The data
────────────────────

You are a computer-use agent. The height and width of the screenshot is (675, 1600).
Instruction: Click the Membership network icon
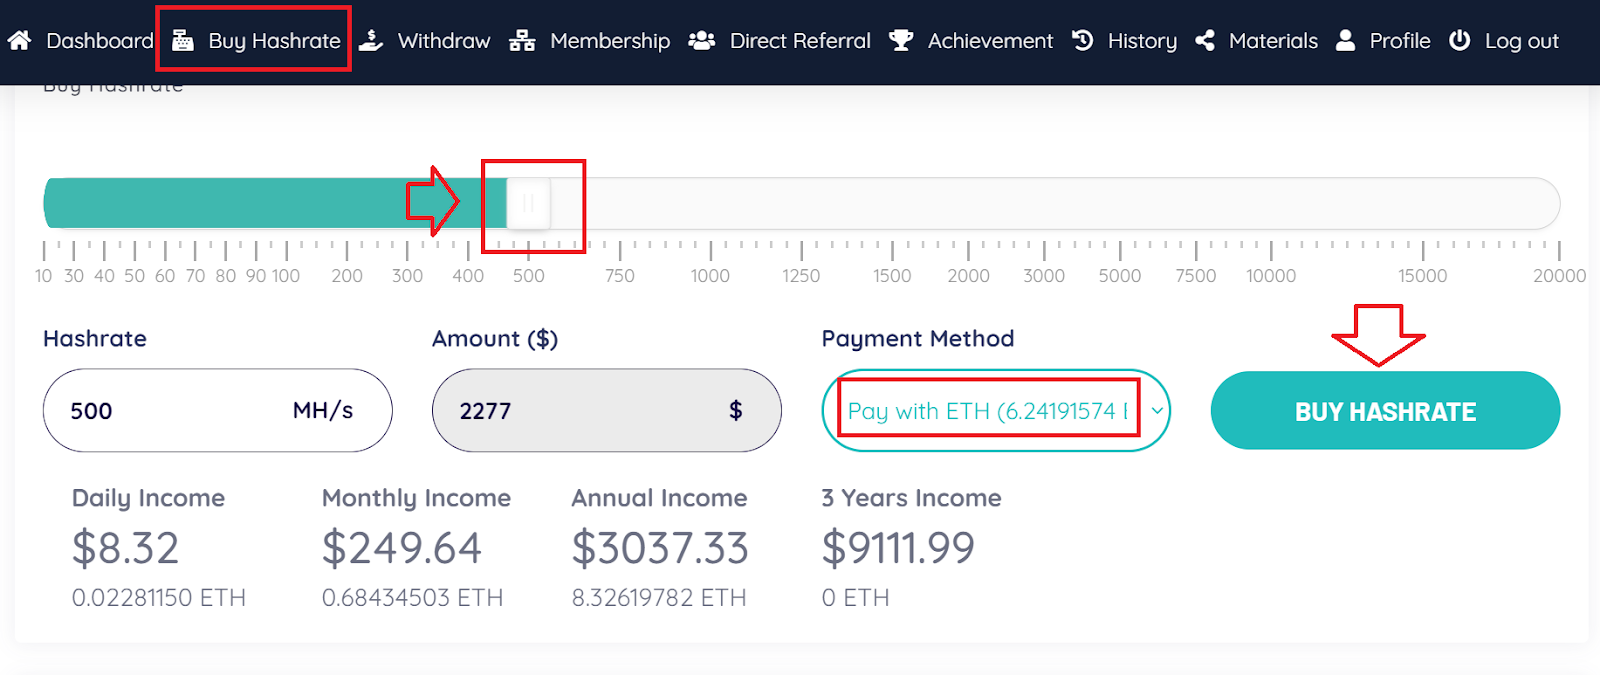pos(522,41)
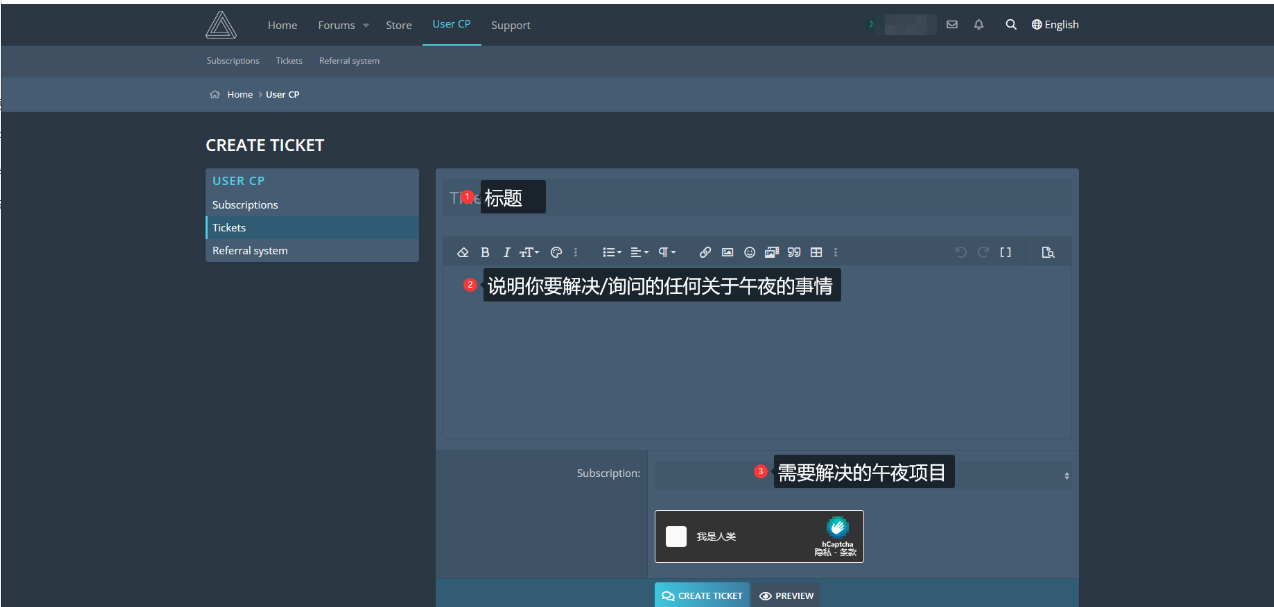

────────────────────

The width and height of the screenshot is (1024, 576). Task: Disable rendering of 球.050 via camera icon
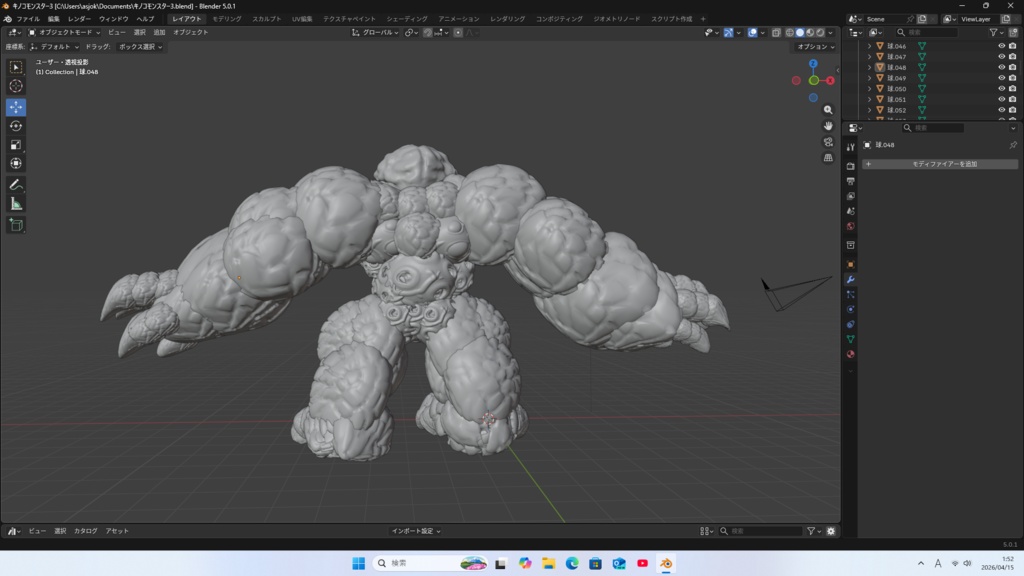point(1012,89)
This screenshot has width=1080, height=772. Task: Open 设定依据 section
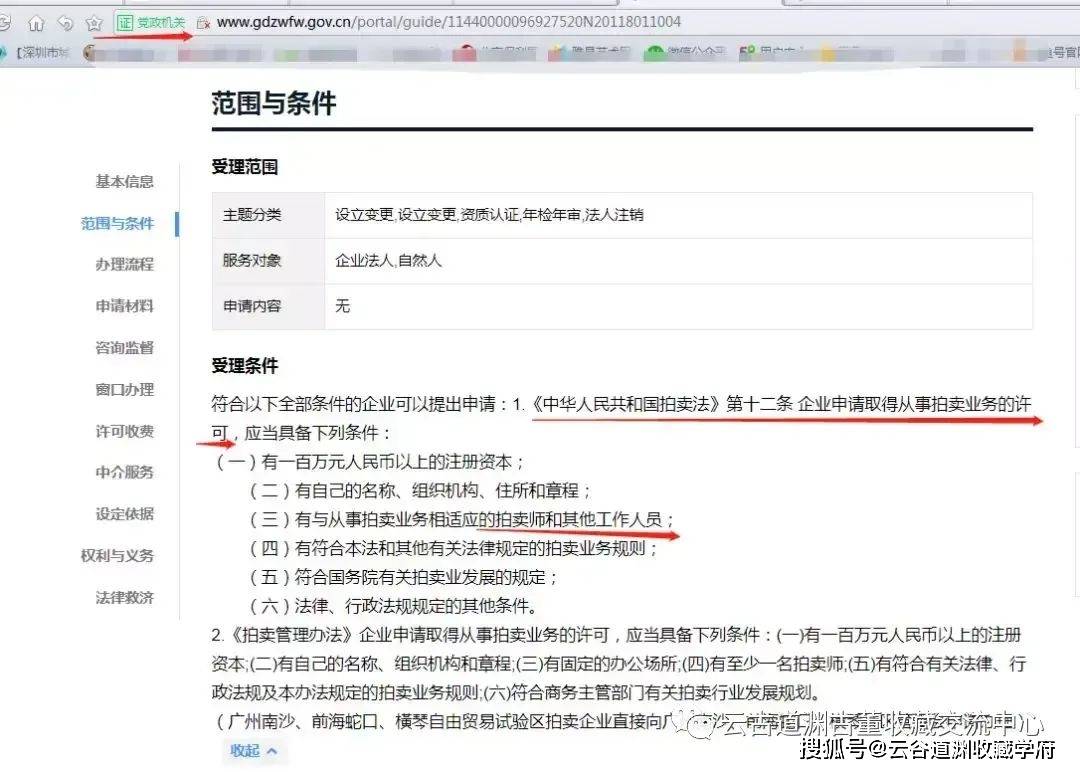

────────────────────

The data above holds the lines to copy: start at the one with "The width and", stop at the one with "This screenshot has", include both, copy them exactly without pictures, and copy nothing else.

The width and height of the screenshot is (1024, 576). Task: Disable rendering of 球.050 via camera icon
point(1012,89)
This screenshot has width=1080, height=772. Task: Open 设定依据 section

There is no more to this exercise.